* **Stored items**
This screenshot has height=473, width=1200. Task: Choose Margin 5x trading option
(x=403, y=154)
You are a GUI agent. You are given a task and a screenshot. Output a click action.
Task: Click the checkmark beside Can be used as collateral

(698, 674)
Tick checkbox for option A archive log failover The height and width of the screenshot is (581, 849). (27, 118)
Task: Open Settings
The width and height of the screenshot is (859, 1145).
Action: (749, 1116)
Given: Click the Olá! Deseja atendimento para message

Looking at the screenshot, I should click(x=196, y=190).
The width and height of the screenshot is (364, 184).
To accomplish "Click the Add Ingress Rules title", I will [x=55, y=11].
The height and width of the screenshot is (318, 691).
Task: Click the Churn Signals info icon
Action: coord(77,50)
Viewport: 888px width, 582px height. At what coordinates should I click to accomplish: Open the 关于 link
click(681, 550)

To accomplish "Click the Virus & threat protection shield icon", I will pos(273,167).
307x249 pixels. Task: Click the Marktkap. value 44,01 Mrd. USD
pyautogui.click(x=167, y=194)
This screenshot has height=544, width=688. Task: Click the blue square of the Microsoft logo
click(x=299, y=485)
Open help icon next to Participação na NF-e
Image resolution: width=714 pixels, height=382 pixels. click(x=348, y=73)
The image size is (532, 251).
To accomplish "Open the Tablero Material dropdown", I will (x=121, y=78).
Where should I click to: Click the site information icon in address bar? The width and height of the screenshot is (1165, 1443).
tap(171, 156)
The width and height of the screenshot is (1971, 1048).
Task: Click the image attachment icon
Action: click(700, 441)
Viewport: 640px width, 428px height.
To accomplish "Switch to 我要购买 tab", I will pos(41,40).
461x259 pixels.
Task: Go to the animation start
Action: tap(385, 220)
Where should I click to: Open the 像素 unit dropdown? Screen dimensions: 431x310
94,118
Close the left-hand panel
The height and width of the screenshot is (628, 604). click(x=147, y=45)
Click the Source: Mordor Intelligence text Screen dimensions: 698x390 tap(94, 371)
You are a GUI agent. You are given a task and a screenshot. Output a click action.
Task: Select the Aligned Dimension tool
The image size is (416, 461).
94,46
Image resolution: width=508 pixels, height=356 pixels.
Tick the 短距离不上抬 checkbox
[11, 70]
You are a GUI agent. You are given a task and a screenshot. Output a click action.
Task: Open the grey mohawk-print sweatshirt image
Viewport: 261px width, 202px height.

* **EXERCISE**
Verbatim reproduction is required for the line holding "Task: Select the Aligned Dimension tool" and for every line after it in the records, with no other line included.

* **SOLUTION TO THE PROBLEM**
Task: Select the Aligned Dimension tool
The image size is (416, 461).
94,46
Image resolution: width=508 pixels, height=356 pixels.
Tick the 短距离不上抬 checkbox
[11, 70]
You are a GUI agent. You are given a task and a screenshot. Output a click action.
Task: Open the grey mohawk-print sweatshirt image
Viewport: 261px width, 202px height.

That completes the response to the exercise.